What's In a Drop of Dew

“There is more glory in a drop of dew,
That shineth only for an hour,
Than there is in the pomp of earth’s great Kings
Within the noonday of their power.”
— Alexander Posey

If you follow my morning walk series, you may have noticed a slight obsession with water droplets clinging to petals and leaves. The number of them I passed before noticing the first one (at the end of this post) has to be approaching infinity. But once I saw the way in which they hold the light — not tightly as we do with our treasures, but in a way that softens it while simultaneously adding to its brilliance — I couldn’t stop myself photographing them. A dam within me burst.

Fire Sale no. 15 (burned)

Fire Sale no. 24 (saved)

Fire Sale no. 25 (burned)

Fire Sale no. 27 (available 8/19)

There are (or, were before the burning began) 16 dew drop images included in Fire Sale, nearly 1 in 5 images from the collection have as their subject this majesty “that shineth only for an hour,” and yet is more glorious than “the pomp of earth’s great kings within the noonday of their power.”

== INFORMATION SHOWN ==
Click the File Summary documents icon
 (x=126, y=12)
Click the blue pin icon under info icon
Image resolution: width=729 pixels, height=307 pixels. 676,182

== GOAL ==
Reproduce word for word the passage of the dewdrop post from "If you follow" to "no. 24 (saved)".

== RESPONSE FOR THIS EXERCISE ==
If you follow my morning walk series, you may have noticed a slight obsession with water droplets clinging to petals and leaves. The number of them I passed before noticing the first one (at the end of this post) has to be approaching infinity. But once I saw the way in which they hold the light — not tightly as we do with our treasures, but in a way that softens it while simultaneously adding to its brilliance — I couldn’t stop myself photographing them. A dam within me burst.

Fire Sale no. 15 (burned)

Fire Sale no. 24 (saved)